Restructure incidence object as data frame to allow for facetting

thibautjombart commented 5 years ago

This is a tricky one, since we aggregate data into the $counts matrix, but it would be nice to be able to combine plotting incidence objects with a group for filling and facet_grid() using another criteria. it would get something similar to:

ggplot(x) + geom_histogram(aes(x = dates, fill = aaa) + facet_grid(bbb ~ ccc)

where aaa bbb and ccc are factors.

This may need some rethinking of our internal data represention, so I appreciate it may be mid-to-long term changes.

zkamvar commented 5 years ago

This is related to #76

zkamvar commented 5 years ago

as I mentioned in #76, $counts could be an array, but yes, that would take a LOT of refactoring.

In the meantime, I could write a vignette on how to work through this with the tidyverse to address issues like #86

pbkeating commented 5 years ago

This would be very useful. Wanted to make some epicurves yesterday and used ggplot as couldn't facet with incidence.

zkamvar commented 5 years ago

Note that this was brought up in Ben Bolker's review of the incidence paper:

The main use of the package is for converting from line lists to aggregated incidence data. It would be useful (I can't tell if it's possible) to easily be able to aggregate data that are already in date/incidence form to coarser scales, or to approximately disaggregate incidence data.

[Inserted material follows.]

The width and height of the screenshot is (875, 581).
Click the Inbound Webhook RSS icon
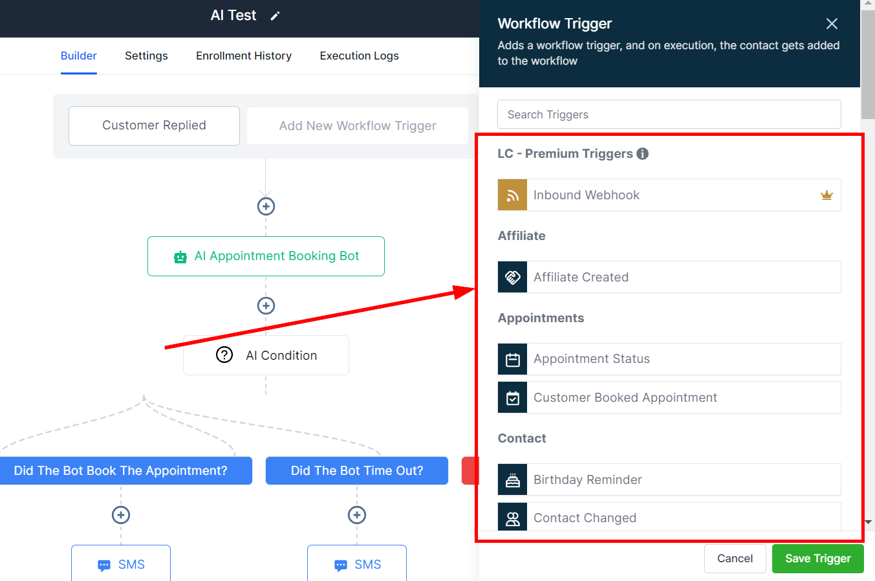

My initial thoughts on this:

[this] would require re-structuring the incidence class OR creating a new class (flexincidence?) that could simply just store the dates, intervals, and grouping info and generate incidence objects on the fly (I think Jun Cai suggested something like this sometime in the past).

Thinking about it, this new object can simply inherit from a data frame so that it can easily be plugged into existing data manipulation architecture. We would need to store the aggregation information as attributes (date column, interval, date range, and grouping), but that' shouldn't be too difficult.

The user should be able to use the accessors to get the dates, range, counts, etc. One of the challenges will be how to represent faceted counts when someone wants to use get_counts(). We could return an array (as suggested above), but that may be overkill when all the user would really need is an aggregated long data frame.

caijun commented 5 years ago

I just came up with an idea that we may implement the facetting functionality for incidence plots in an easy, efficient and elegant way. Why not make the best use of the existing facetting functionality provided by ggplot2 package? If incidence plots can be regarded as an extension of ggplot2 Stat or Geom (e.g., geom_line or geom_bar), then the facetting functionality is inherently implemented and already there. Fortunately, since version 2.0.0, ggplot2 has provided the the ggproto system to extend ggplot2 by creating a new stat, geom, or theme.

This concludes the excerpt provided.